The type of data Cambridge Analytica used to micro-target their audience was especially interesting. The company boasted they had collected 5000 data points on every US voter and applied “psychographic” analytics to its dataset. They collected the data through a 3rd party Facebook personality test app. In simple English, they used data from an app that identified people’s cognitive mindset and used it to build strategic digital marketing campaigns that influenced people’s emotions. They built psychographic profiles so they could influence individuals voting decisions. You know things are bad when even Amnesty International decide to report on it.
The way forward: Targeting audiences using psychographic profiles
As a result, we must raise questions of ethics and scope. Should legitimate organisations avoid using data when targeting audiences? Nope, although buying shares in cows is debatable. As a digital marketing agency, we believe every failure delivers an opportunity to learn. We are on a mission to help ethical health organisations become more visible. We want to help them overcome the growing mistrust across the digital ecosystem. It is not acceptable to take data without people’s knowledge to build psychographic profiles. Nor is it okay to manipulate people with false information when targeting audiences to fit an agenda. However, we must use data to ensure ethical and proven health advice is visible. If this does not happen, we run the risk that another Cambridge Analytica scandal goes unseen and promotes advice that risks the health of millions.

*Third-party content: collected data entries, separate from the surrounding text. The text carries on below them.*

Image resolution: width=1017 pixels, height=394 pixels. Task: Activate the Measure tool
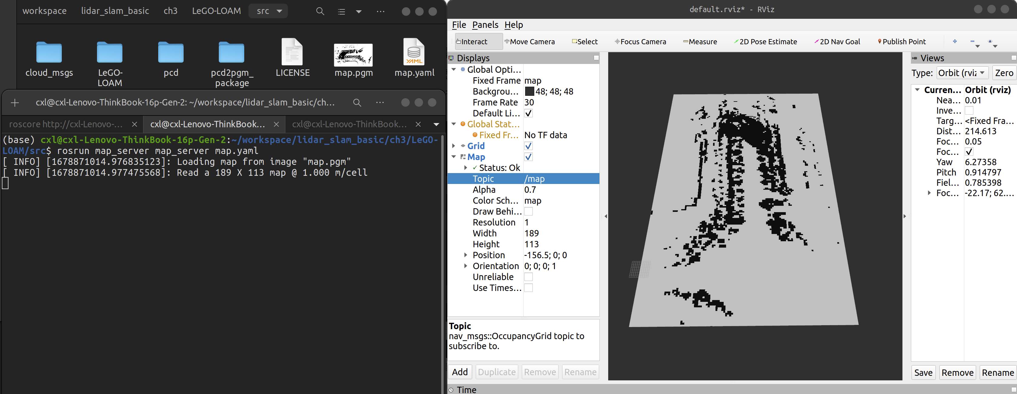(x=700, y=41)
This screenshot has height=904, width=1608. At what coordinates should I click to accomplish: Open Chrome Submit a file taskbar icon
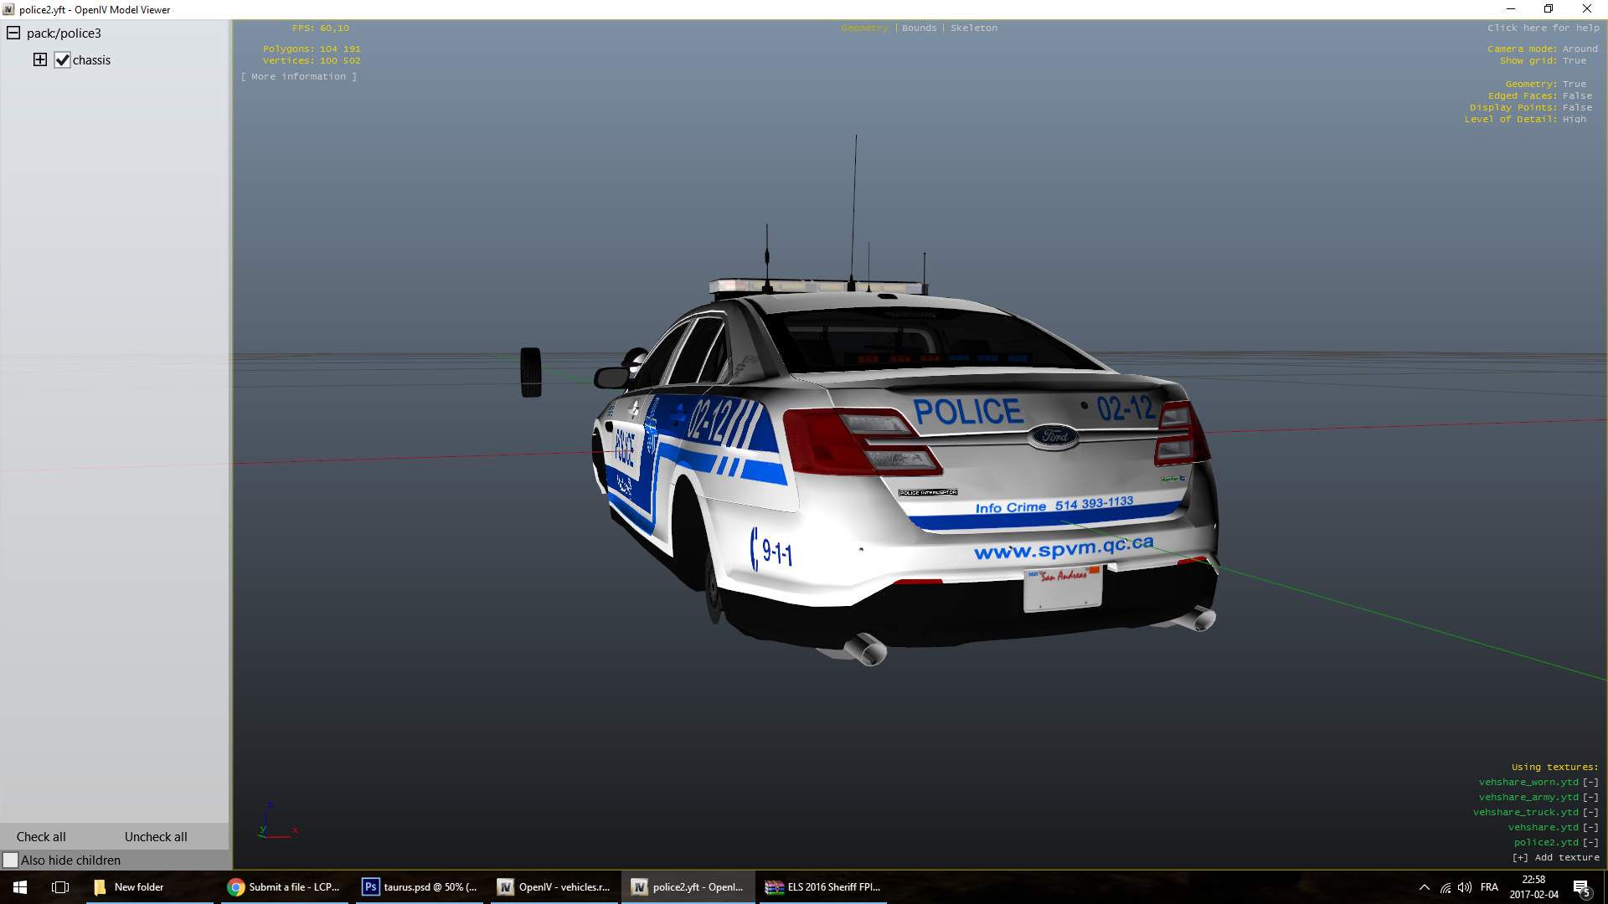tap(283, 887)
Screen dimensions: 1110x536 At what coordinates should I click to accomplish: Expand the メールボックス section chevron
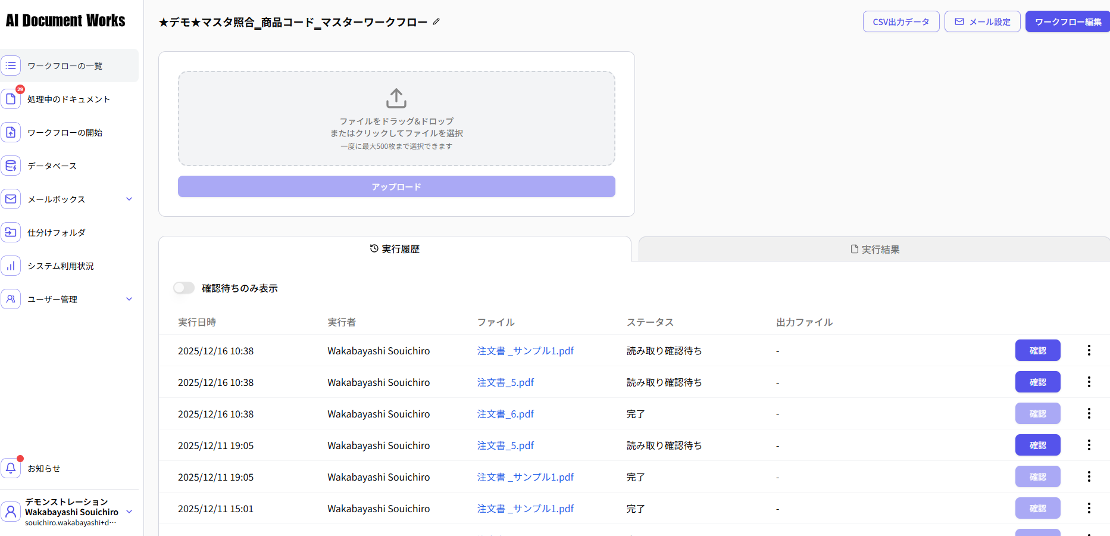click(129, 198)
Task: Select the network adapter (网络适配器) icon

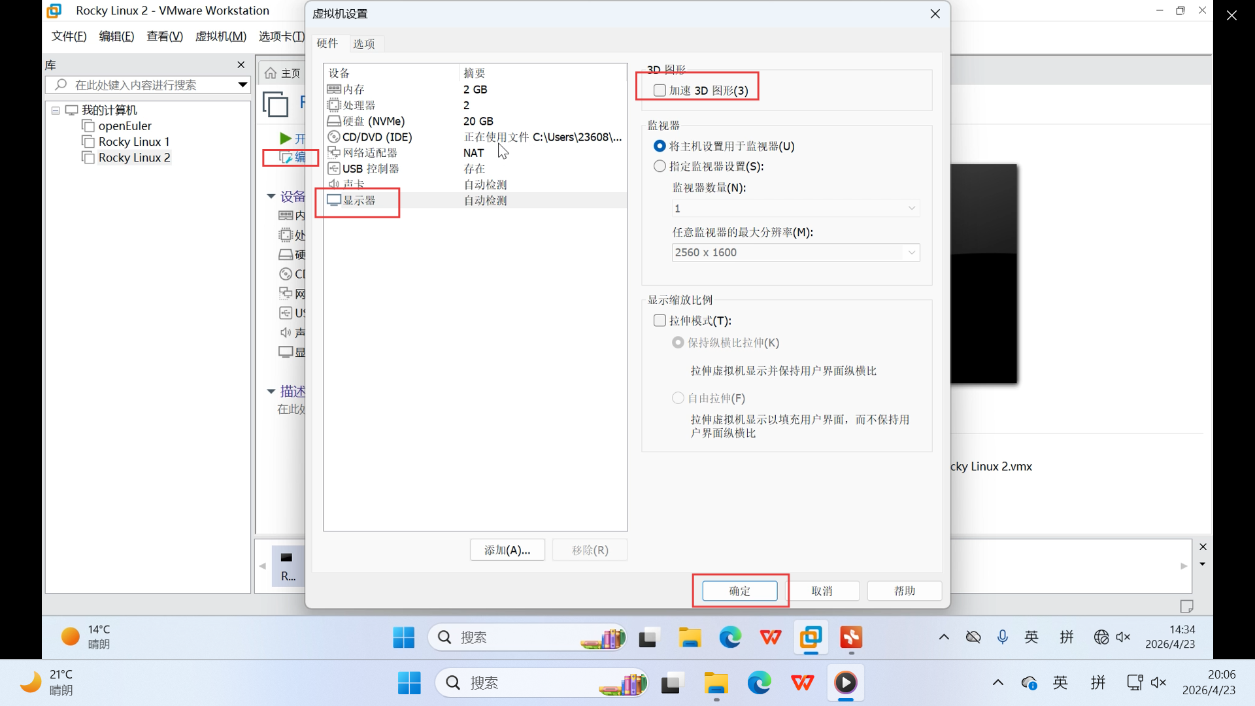Action: [334, 153]
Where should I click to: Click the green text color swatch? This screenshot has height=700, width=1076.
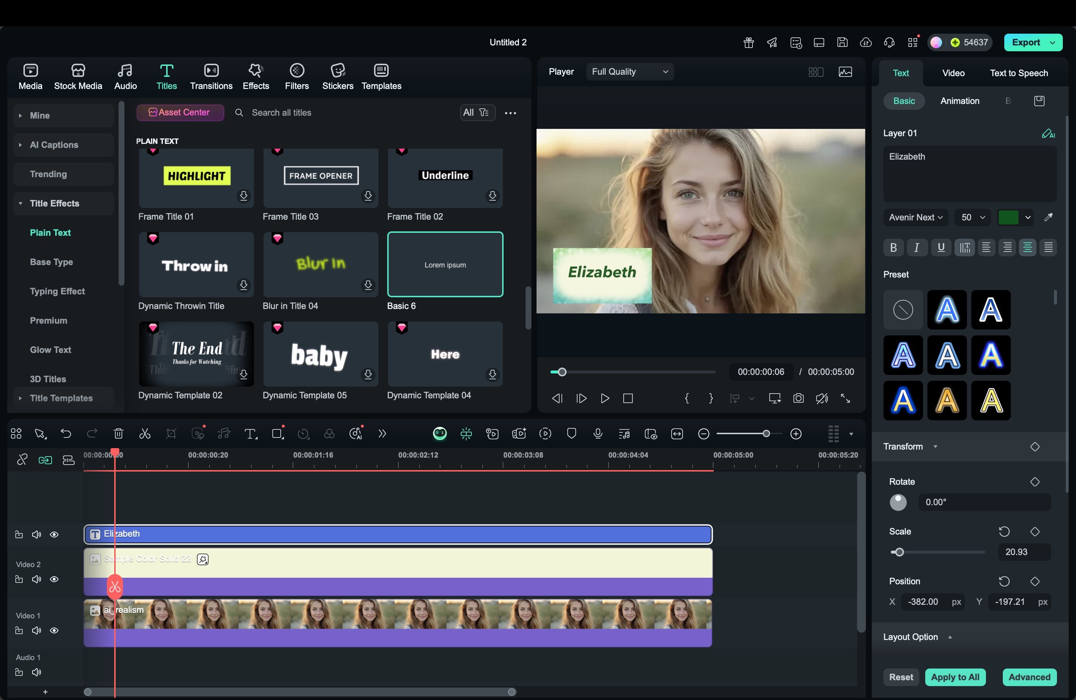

Using data analytics when targeting audiences is more important than ever
As we can see from the graphs below, Google data shows the search terms “data analytics” and “search engine optimisation” have continued to rise rapidly over the last few years. Data is going nowhere. Unless ethical health organisations take charge, we face a possible future of increased misinformation. Using data and targeting audiences is the most effective and efficient way to do strategic digital marketing. The data we provide enables our clients to make targeted and tailored interventions. In return, the data insights can help them to grow. It helps our clients reach their target audience more effectively and identify marketing trends across their online digital ecosystem. We advocate looking at the digital ecosystem holistically. Therefore, our data insights cover the web, cloud, third-party sites and social media platforms. As a result, targeting is more effective as one platform can impact another.
In addition, we believe it is critical for ethical organisations to understand their customer’s behaviour and psychology and not just their demographics. As we previously wrote, this does not mean harvesting Facebook data like Cambridge Analytica. Instead, it involves undertaking ethical practices that start with building data-driven psychographic profiles. Targeting audiences through psychographic profiles is a powerful tool. Consequently, you can make more targeted marketing interventions. As a digital marketing consultancy, we use those psychographic profiles to analyse all our client’s data through the lens of cognitive science and drive deeper insights.
Use an ethical marketing partner when targeting audiences through psychographic profiles
The message is clear, don’t fear data. Embrace it. Targeting audiences is critical. Just make sure you use a digital marketing agency that share’s your mission and understands the ethics of driving a happier, healthier and more passionate world. I’m now off to investigate data in Penguins – does anyone know where I can invest in them?